MATERIAL SUPPLIED START
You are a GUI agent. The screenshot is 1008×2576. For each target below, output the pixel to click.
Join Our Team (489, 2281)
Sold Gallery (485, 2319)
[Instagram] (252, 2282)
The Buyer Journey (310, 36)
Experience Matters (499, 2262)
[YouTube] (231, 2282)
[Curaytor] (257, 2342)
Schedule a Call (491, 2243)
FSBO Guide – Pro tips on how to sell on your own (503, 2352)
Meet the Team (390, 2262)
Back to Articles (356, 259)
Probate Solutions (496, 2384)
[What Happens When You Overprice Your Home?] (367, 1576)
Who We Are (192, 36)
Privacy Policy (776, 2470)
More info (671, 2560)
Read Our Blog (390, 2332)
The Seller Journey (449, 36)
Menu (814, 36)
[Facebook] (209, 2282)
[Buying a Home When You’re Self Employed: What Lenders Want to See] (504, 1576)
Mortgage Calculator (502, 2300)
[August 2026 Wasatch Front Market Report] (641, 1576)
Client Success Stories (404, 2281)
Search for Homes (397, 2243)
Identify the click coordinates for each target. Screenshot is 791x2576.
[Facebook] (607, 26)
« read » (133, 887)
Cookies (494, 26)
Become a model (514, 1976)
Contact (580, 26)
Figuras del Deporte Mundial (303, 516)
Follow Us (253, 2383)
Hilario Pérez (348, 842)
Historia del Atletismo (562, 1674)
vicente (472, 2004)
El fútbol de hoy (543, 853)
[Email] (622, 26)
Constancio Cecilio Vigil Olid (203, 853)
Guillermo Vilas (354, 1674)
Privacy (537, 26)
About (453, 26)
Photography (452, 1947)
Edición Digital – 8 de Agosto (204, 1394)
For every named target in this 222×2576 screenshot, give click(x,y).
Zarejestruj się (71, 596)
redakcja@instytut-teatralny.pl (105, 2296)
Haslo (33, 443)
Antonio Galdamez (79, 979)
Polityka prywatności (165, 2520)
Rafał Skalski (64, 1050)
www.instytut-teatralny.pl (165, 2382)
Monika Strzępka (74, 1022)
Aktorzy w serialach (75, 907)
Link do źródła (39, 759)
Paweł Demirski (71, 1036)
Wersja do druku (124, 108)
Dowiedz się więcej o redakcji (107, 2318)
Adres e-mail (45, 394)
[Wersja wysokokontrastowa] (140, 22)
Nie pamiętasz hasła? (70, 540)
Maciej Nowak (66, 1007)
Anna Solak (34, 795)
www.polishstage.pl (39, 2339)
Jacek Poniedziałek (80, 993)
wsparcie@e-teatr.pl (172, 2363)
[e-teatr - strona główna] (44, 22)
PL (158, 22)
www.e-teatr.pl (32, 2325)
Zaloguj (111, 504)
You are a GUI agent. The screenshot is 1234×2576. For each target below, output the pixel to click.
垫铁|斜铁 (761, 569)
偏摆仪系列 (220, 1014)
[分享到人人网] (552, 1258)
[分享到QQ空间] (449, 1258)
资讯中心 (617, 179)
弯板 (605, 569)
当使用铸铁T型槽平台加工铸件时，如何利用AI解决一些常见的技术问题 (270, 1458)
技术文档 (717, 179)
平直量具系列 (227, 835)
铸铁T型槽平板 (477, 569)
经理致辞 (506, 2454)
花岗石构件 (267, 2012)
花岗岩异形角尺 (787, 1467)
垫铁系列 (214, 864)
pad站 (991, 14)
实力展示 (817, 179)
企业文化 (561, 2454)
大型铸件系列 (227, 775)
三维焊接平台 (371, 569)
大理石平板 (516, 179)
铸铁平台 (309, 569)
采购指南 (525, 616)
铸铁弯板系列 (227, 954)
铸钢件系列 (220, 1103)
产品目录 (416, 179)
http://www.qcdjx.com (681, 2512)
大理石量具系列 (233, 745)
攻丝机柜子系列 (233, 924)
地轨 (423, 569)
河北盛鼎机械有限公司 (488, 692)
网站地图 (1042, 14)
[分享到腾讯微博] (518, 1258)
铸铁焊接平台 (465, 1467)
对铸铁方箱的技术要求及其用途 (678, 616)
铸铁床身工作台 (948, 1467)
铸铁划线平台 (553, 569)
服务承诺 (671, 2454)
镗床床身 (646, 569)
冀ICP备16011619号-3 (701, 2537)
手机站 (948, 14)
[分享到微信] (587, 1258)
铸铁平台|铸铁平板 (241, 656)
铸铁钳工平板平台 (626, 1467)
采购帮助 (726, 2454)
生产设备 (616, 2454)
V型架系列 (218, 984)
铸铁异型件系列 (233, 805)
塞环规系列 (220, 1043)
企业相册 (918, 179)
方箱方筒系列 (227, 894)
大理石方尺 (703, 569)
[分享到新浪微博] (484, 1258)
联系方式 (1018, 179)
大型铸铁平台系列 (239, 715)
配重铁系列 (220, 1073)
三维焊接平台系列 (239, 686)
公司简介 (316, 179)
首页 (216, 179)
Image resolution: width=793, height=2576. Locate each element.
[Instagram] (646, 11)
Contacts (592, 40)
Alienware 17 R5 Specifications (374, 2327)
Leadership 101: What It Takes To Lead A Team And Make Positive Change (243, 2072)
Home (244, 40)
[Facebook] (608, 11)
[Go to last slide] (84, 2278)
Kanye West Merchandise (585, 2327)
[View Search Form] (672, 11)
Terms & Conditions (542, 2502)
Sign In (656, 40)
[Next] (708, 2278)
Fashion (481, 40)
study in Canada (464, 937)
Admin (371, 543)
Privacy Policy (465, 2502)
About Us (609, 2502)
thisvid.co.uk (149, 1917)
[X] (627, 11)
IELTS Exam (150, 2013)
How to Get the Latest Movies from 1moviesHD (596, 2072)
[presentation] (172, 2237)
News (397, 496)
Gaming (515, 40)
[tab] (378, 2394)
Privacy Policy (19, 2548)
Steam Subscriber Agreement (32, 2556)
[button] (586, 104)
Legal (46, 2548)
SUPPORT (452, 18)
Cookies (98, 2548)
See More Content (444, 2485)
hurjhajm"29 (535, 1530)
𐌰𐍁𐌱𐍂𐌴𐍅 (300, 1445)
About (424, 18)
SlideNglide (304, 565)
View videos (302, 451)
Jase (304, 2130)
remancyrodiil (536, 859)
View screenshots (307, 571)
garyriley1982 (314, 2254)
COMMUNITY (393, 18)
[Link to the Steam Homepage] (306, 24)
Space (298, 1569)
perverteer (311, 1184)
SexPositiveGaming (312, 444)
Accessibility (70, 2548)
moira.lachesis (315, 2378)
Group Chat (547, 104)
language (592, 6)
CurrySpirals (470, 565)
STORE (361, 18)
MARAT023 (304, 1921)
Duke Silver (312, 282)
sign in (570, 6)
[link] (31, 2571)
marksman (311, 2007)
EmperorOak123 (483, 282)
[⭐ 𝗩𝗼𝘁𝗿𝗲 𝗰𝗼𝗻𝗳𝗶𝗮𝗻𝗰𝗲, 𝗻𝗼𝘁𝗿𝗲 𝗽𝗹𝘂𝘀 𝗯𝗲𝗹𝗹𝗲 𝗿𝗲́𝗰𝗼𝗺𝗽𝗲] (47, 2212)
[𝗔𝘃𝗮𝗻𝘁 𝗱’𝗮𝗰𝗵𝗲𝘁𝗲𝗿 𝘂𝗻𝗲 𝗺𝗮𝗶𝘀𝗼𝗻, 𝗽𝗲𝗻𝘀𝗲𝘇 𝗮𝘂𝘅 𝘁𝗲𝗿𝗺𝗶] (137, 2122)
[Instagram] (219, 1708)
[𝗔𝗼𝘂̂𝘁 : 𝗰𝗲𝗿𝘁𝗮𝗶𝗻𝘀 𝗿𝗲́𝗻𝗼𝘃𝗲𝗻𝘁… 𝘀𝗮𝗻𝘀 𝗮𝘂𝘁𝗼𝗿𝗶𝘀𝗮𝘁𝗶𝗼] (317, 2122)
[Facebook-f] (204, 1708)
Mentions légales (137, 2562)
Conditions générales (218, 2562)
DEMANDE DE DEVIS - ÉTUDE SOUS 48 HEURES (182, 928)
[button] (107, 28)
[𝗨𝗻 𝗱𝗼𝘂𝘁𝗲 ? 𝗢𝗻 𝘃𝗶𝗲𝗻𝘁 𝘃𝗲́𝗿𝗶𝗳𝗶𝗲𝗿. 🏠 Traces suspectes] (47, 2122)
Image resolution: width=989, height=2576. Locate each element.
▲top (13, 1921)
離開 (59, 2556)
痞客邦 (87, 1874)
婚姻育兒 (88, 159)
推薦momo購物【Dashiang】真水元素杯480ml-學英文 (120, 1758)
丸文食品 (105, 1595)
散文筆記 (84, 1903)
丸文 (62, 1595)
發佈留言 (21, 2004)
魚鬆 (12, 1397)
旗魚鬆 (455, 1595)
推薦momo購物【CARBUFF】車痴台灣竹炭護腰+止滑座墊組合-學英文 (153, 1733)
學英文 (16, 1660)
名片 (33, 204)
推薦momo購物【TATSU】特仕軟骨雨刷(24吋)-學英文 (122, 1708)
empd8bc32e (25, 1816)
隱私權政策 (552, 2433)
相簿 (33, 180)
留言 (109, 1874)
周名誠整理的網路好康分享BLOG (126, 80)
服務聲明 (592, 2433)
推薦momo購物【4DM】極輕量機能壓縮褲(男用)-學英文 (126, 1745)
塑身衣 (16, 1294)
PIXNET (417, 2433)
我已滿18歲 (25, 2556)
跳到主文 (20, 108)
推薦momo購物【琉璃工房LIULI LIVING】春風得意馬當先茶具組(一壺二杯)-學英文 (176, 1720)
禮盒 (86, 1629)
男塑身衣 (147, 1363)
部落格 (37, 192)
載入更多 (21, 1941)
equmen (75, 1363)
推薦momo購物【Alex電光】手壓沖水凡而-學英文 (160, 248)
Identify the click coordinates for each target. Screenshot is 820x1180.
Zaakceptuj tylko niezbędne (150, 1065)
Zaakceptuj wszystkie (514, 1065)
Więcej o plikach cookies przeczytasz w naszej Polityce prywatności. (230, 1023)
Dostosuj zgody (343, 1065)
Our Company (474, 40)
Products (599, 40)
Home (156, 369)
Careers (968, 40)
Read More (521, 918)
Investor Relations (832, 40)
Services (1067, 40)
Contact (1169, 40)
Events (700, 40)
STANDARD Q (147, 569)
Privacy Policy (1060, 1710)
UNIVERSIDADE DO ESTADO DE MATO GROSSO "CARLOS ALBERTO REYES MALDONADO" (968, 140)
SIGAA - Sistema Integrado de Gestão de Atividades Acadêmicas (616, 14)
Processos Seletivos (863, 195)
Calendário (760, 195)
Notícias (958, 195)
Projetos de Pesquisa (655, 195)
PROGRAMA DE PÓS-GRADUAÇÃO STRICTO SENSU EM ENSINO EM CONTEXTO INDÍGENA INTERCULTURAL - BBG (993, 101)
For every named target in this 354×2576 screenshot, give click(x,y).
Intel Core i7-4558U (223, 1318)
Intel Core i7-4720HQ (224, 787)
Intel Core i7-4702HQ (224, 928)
MATERIAL SUPPLIED END
▸ **WHAT YOU SHOULD DO**
Looking at the data above, return every line from the one with "Zaloguj (111, 504)" down to the one with "平直量具系列 (227, 835)", exactly and inclusively.

▸ **WRITTEN RESPONSE**
Zaloguj (111, 504)
You are a GUI agent. The screenshot is 1234×2576. For each target below, output the pixel to click.
垫铁|斜铁 (761, 569)
偏摆仪系列 (220, 1014)
[分享到人人网] (552, 1258)
[分享到QQ空间] (449, 1258)
资讯中心 (617, 179)
弯板 (605, 569)
当使用铸铁T型槽平台加工铸件时，如何利用AI解决一些常见的技术问题 (270, 1458)
技术文档 (717, 179)
平直量具系列 (227, 835)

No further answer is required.